Required work
Below are records to be copied exactly; their pictures are to be omitted.

Data entries
---
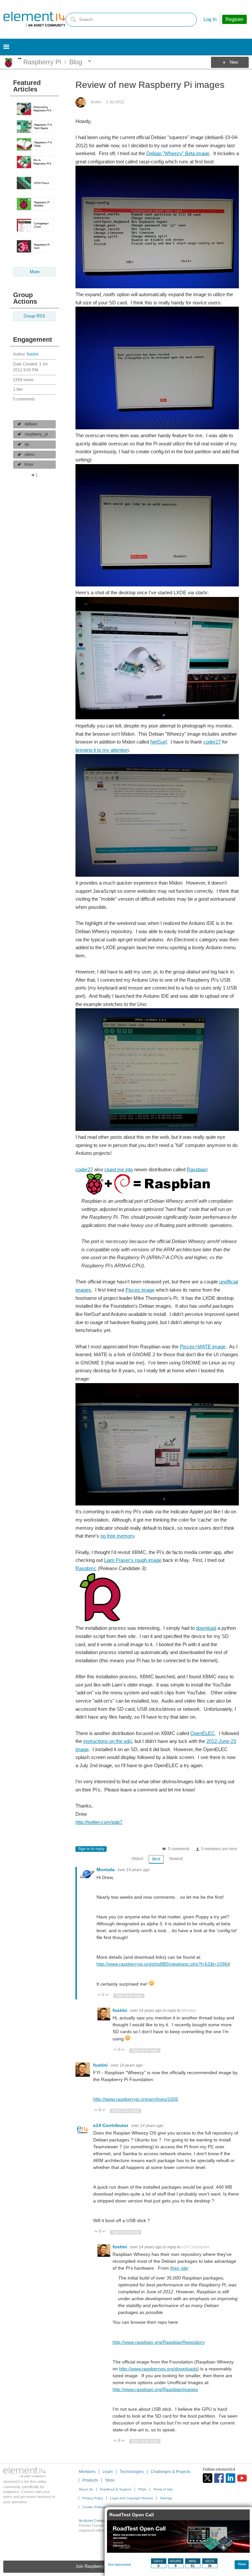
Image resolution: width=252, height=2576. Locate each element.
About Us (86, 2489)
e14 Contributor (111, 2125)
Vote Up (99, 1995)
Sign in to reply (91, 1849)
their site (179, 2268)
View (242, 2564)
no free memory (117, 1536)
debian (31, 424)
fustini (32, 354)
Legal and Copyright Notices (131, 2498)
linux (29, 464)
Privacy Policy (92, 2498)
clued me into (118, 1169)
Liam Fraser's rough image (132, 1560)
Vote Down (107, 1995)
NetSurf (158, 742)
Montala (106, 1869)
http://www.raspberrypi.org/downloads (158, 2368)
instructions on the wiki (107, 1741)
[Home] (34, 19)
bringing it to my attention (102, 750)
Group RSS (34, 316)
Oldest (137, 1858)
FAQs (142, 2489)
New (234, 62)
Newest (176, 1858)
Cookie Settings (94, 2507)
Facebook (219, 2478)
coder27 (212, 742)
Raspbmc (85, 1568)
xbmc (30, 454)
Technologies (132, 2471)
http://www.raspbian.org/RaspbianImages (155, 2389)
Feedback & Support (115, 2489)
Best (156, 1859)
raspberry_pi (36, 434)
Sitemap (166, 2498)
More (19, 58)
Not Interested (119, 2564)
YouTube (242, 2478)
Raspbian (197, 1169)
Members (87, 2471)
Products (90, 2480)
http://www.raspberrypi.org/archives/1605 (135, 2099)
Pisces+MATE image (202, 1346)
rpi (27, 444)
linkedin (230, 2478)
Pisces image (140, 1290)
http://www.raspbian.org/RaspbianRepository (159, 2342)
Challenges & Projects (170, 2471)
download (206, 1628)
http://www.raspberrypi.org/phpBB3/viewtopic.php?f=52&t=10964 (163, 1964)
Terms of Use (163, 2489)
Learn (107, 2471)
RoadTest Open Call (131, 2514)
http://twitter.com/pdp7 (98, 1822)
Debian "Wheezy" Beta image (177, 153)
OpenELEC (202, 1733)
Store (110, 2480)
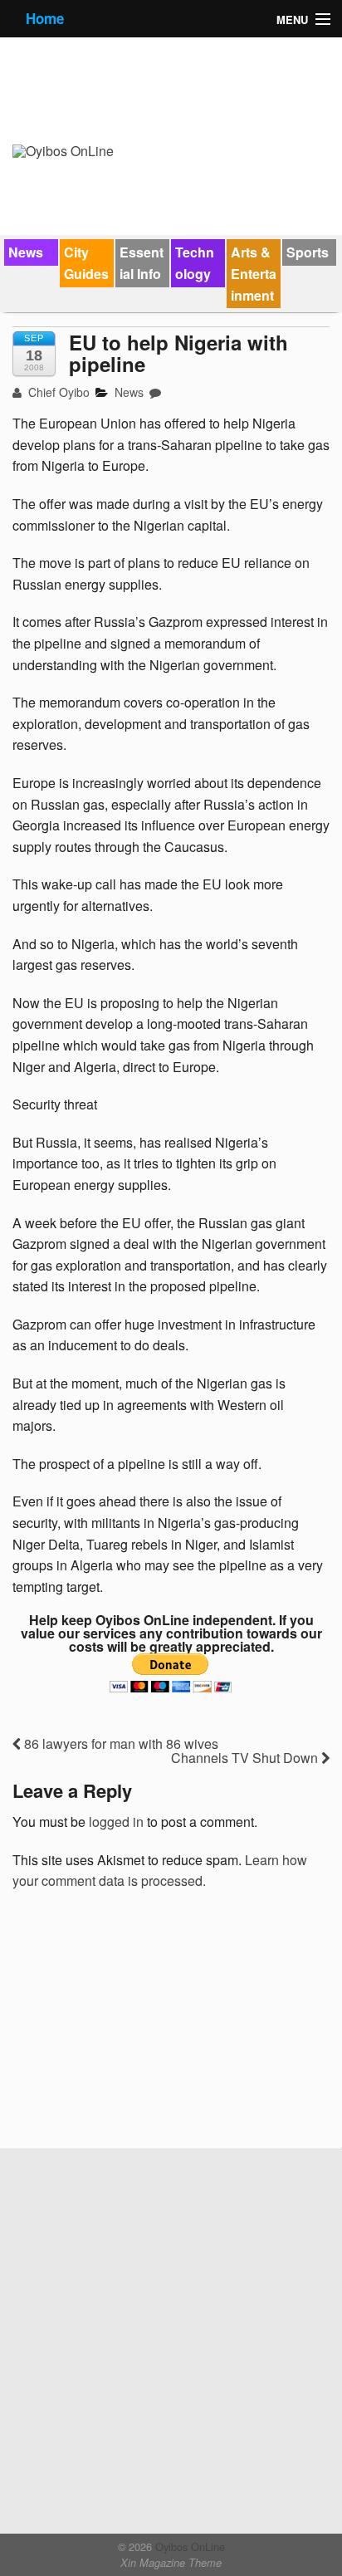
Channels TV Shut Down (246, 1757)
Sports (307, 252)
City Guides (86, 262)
---
Result of this exercise
Image resolution: width=252, height=2576. Locate each element.
About Us (86, 2489)
e14 Contributor (111, 2125)
Vote Up (99, 1995)
Sign in to reply (91, 1849)
their site (179, 2268)
View (242, 2564)
no free memory (117, 1536)
debian (31, 424)
fustini (32, 354)
Legal and Copyright Notices (131, 2498)
linux (29, 464)
Privacy Policy (92, 2498)
clued me into (118, 1169)
Liam Fraser's rough image (132, 1560)
Vote Down (107, 1995)
NetSurf (158, 742)
Montala (106, 1869)
http://www.raspberrypi.org/downloads (158, 2368)
instructions on the wiki (107, 1741)
[Home] (34, 19)
bringing it to my attention (102, 750)
Group RSS (34, 316)
Oldest (137, 1858)
FAQs (142, 2489)
New (234, 62)
Newest (176, 1858)
Cookie Settings (94, 2507)
Facebook (219, 2478)
coder27 (212, 742)
Raspbmc (85, 1568)
xbmc (30, 454)
Technologies (132, 2471)
http://www.raspbian.org/RaspbianImages (155, 2389)
Feedback & Support (115, 2489)
Best (156, 1859)
raspberry_pi (36, 434)
Sitemap (166, 2498)
More (19, 58)
Not Interested (119, 2564)
YouTube (242, 2478)
Raspbian (197, 1169)
Members (87, 2471)
Products (90, 2480)
http://www.raspberrypi.org/archives/1605 (135, 2099)
Pisces+MATE image (202, 1346)
rpi (27, 444)
linkedin (230, 2478)
Pisces image (140, 1290)
http://www.raspbian.org/RaspbianRepository (159, 2342)
Challenges & Projects (170, 2471)
download (206, 1628)
http://www.raspberrypi.org/phpBB3/viewtopic.php?f=52&t=10964 (163, 1964)
Terms of Use (163, 2489)
Learn (107, 2471)
RoadTest Open Call (131, 2514)
http://twitter.com/pdp7 (98, 1822)
Debian "Wheezy" Beta image (177, 153)
OpenELEC (202, 1733)
Store (110, 2480)
Channels TV Shut Down (246, 1757)
Sports (307, 252)
City Guides (86, 262)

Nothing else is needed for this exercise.